-------- GIVEN TEXT --------
# Thread: Quotient groups and centers

1. ## Quotient groups and centers

i) Prove that $Q/Z(Q) \cong V$, where $Q$ is the group of quaternions and $V$ is the four-group. Conclude that the quotient of a nonabelian group by its center can be abelian.

ii) Prove that $Q$ has no subgroup isomorphic to $V$. Conclude that the quotient $Q/Z(Q)$ is not isomorphic to a subgroup of $Q$.

For part two, is it enough to say

An isomorphism preserves the order of all the elements. Therefore $Q$ has only one element of order 2, which means every subgroup of $Q$ will have a maximum of 1 element of order 2, which is $A^2$ also known as $-I,$ because $V$ consist of 1 element of order 1,(the identity) and 3 elements of order 2, it is impossible to make a subgroup of $Q$ with 3 elements of order 2. Therefore $Q$ has no subgroup isomorphic to $V$.

If that is true, then it follows that $Q/Z(Q)$ is not isomorphic to a subgroup of $Q$ because, $Q/Z(Q) \cong V$, and we know that no subgroup of $Q$ is isomorphic to $V$, then it follows $Q/Z(G)$ is not isomorphic to a subgroup of $Q$.
--------
Continue the forum thread on quaternion quotient groups and centers, starting after its last sentence. The lines are separate material and have no connection to the thread.
-------- ENTRIES --------
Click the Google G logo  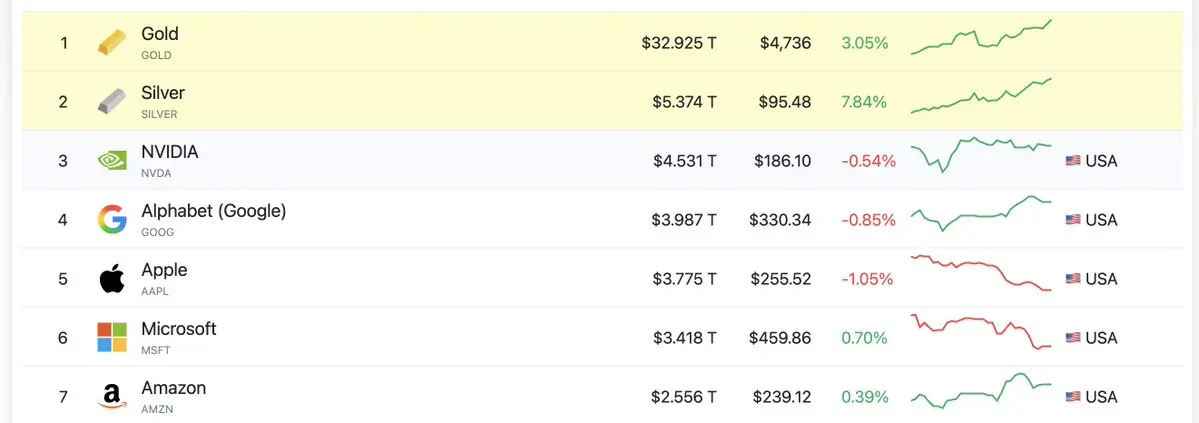(111, 220)
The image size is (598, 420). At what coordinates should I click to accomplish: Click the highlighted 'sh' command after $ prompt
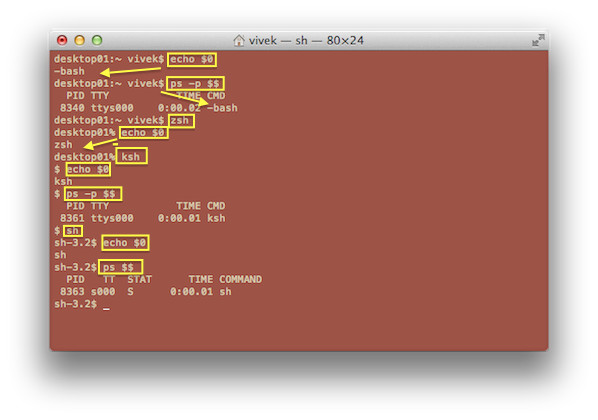(72, 231)
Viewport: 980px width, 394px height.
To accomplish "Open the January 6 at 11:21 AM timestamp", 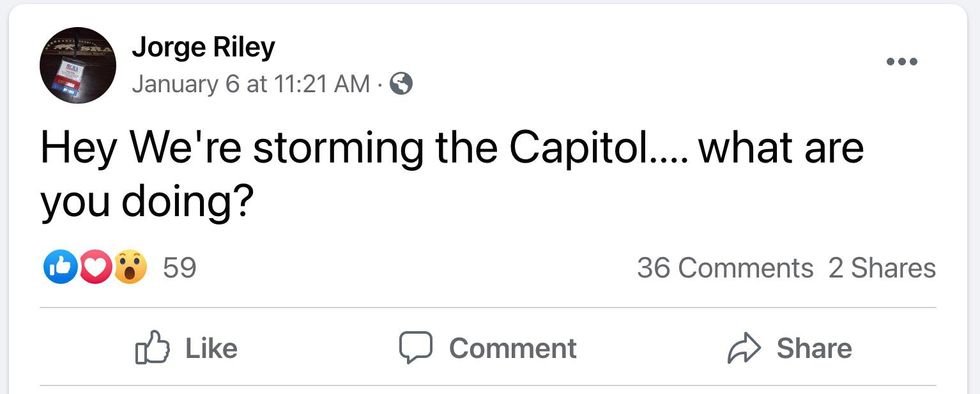I will click(x=251, y=84).
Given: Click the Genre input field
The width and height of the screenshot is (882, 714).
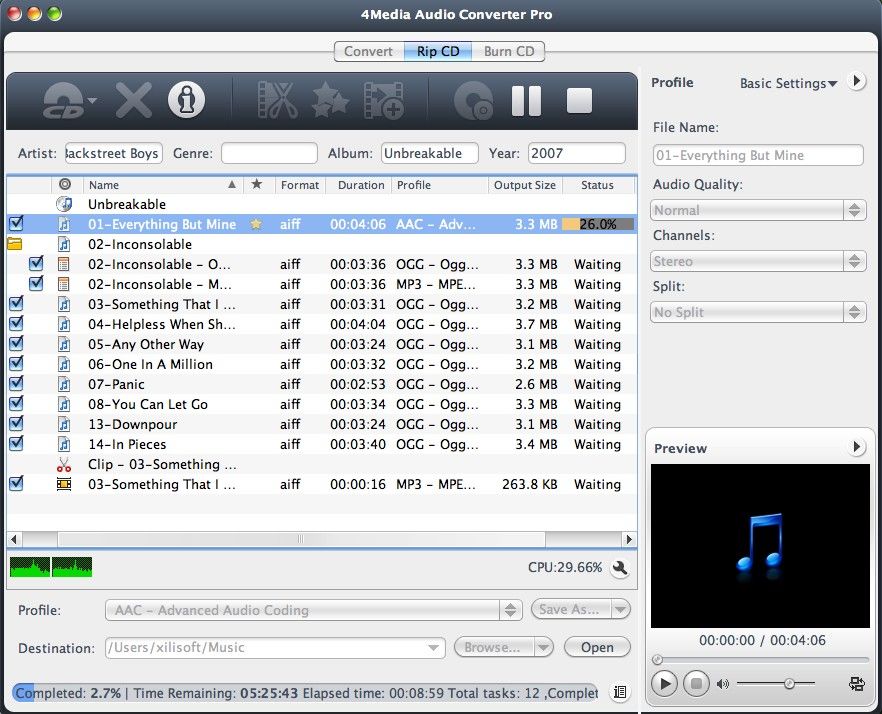Looking at the screenshot, I should [x=268, y=153].
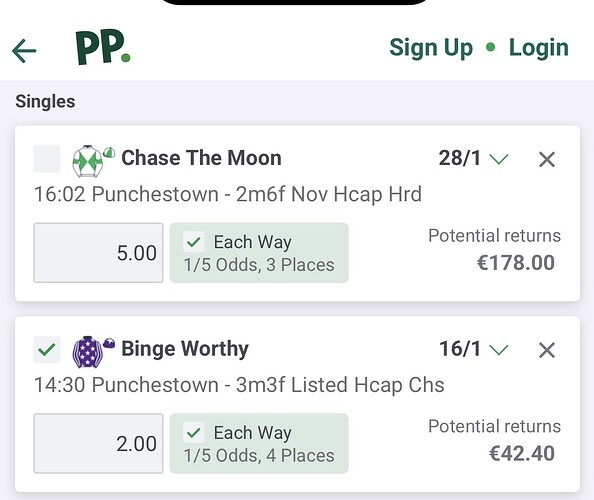Remove Chase The Moon selection with X
Viewport: 594px width, 500px height.
547,159
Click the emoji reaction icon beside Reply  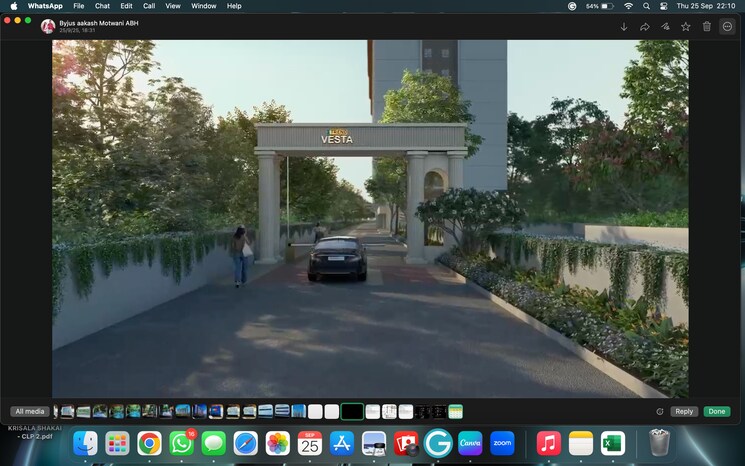(660, 411)
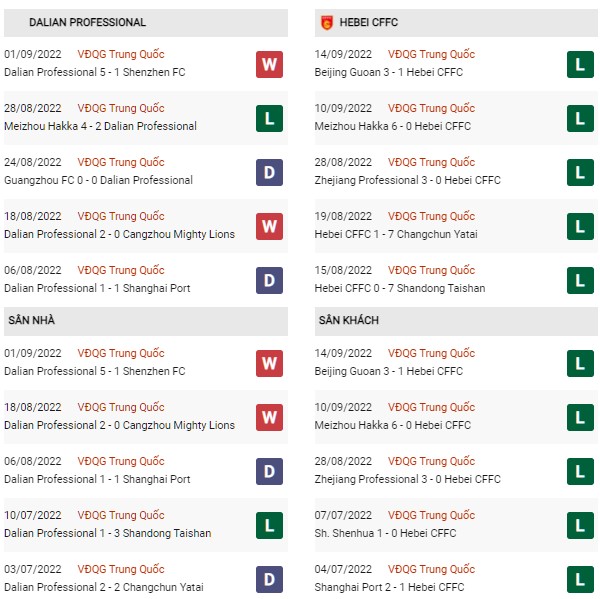Click Zhejiang Professional 3-0 Hebei CFFC row under Hebei CFFC
The image size is (600, 599).
coord(456,172)
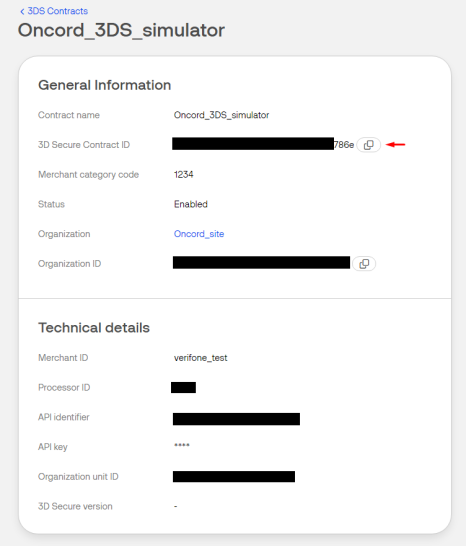
Task: Click the redacted API identifier value
Action: pos(236,419)
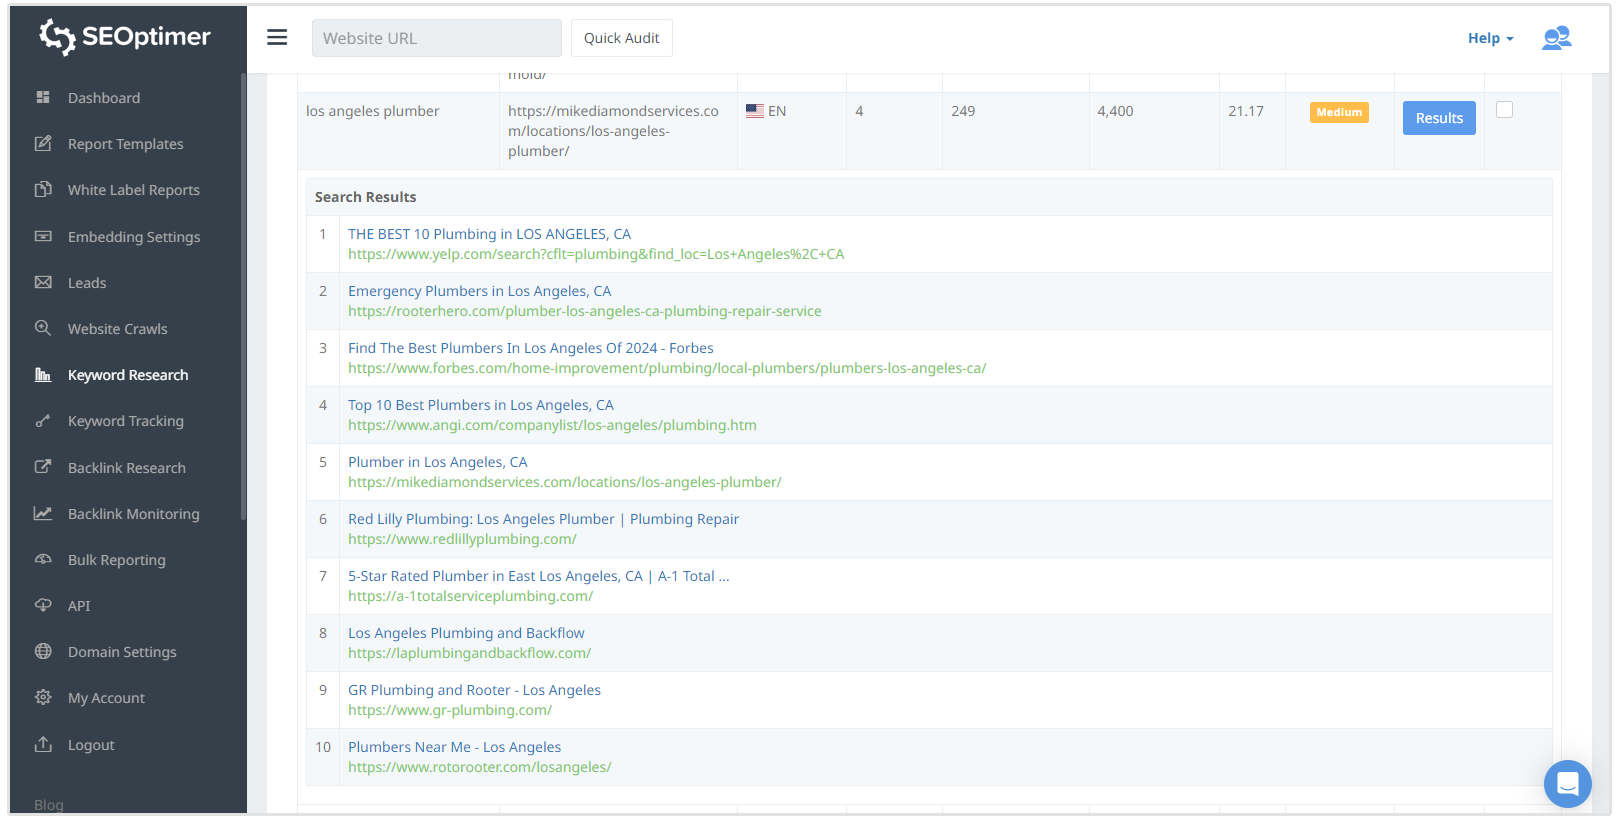1620x820 pixels.
Task: Open the Red Lilly Plumbing result title
Action: pos(543,519)
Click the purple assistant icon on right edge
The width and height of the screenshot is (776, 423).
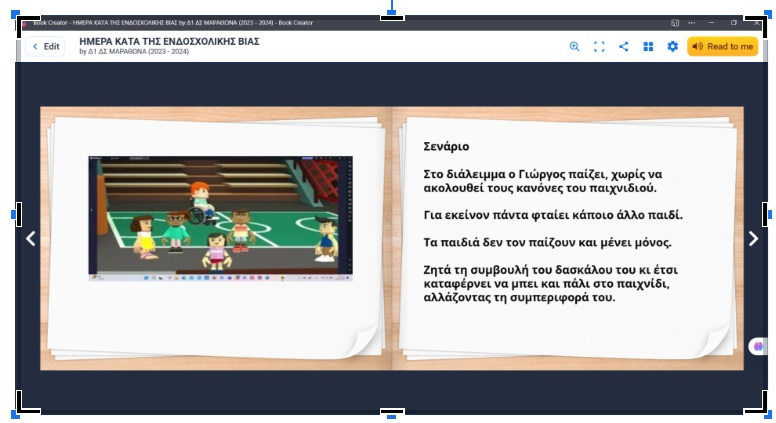[x=758, y=346]
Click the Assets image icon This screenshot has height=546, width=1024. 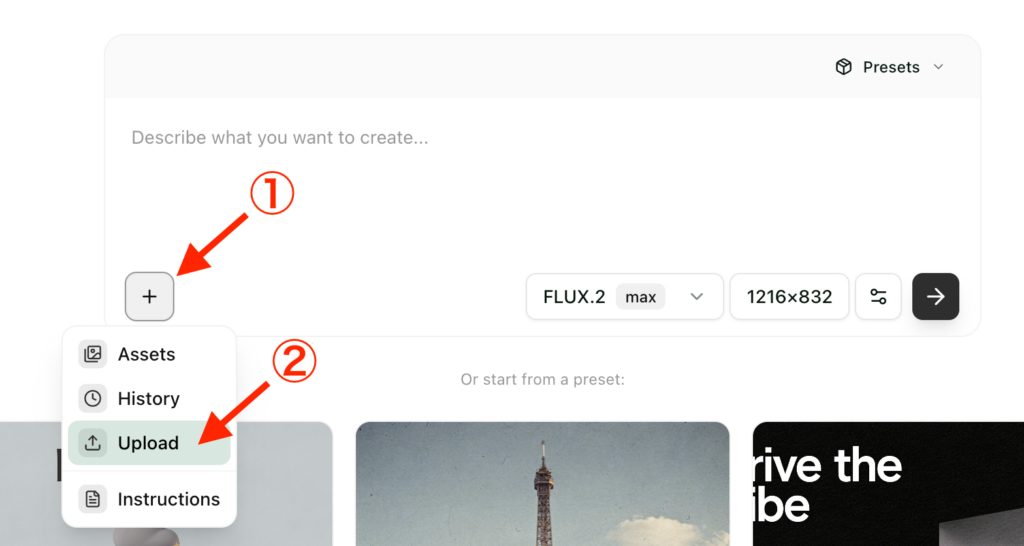point(93,354)
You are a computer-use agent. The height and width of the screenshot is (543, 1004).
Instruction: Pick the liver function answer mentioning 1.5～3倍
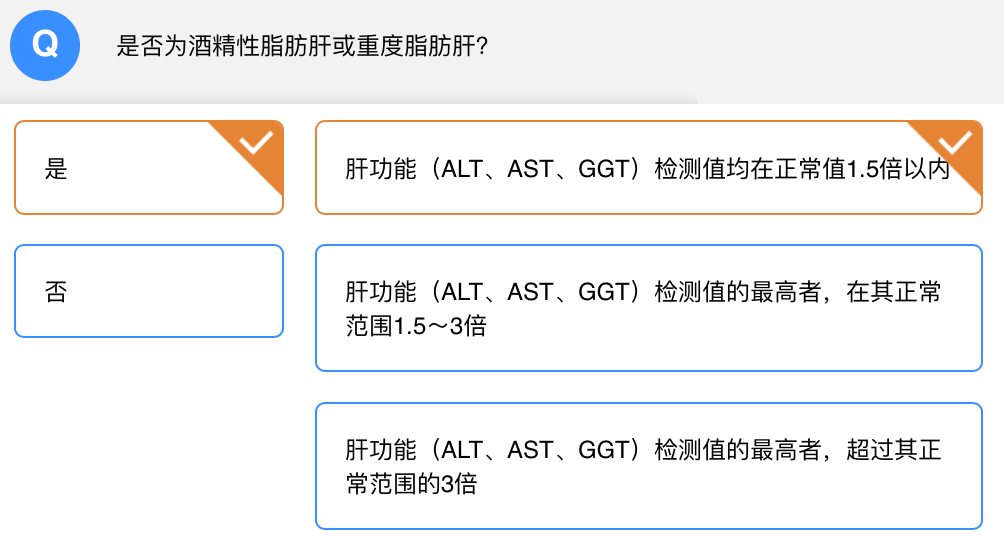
--------
* _REPLY TO THE EXERCISE_:
Side Note: I understand if this is the worst mathematical proof one has ever witness.

2. $Q$ is a quaternion group, not group of quaternions. The quaternions form a division ring whose additive group is an infinite Abelian group – whereas $Q$ is a finite nonabelian group of order $8.$ The two are different.

(i)

Use the result that if $Q/Z(Q)$ were cyclic, then $Q$ would be Abelian (contradiction).

(ii)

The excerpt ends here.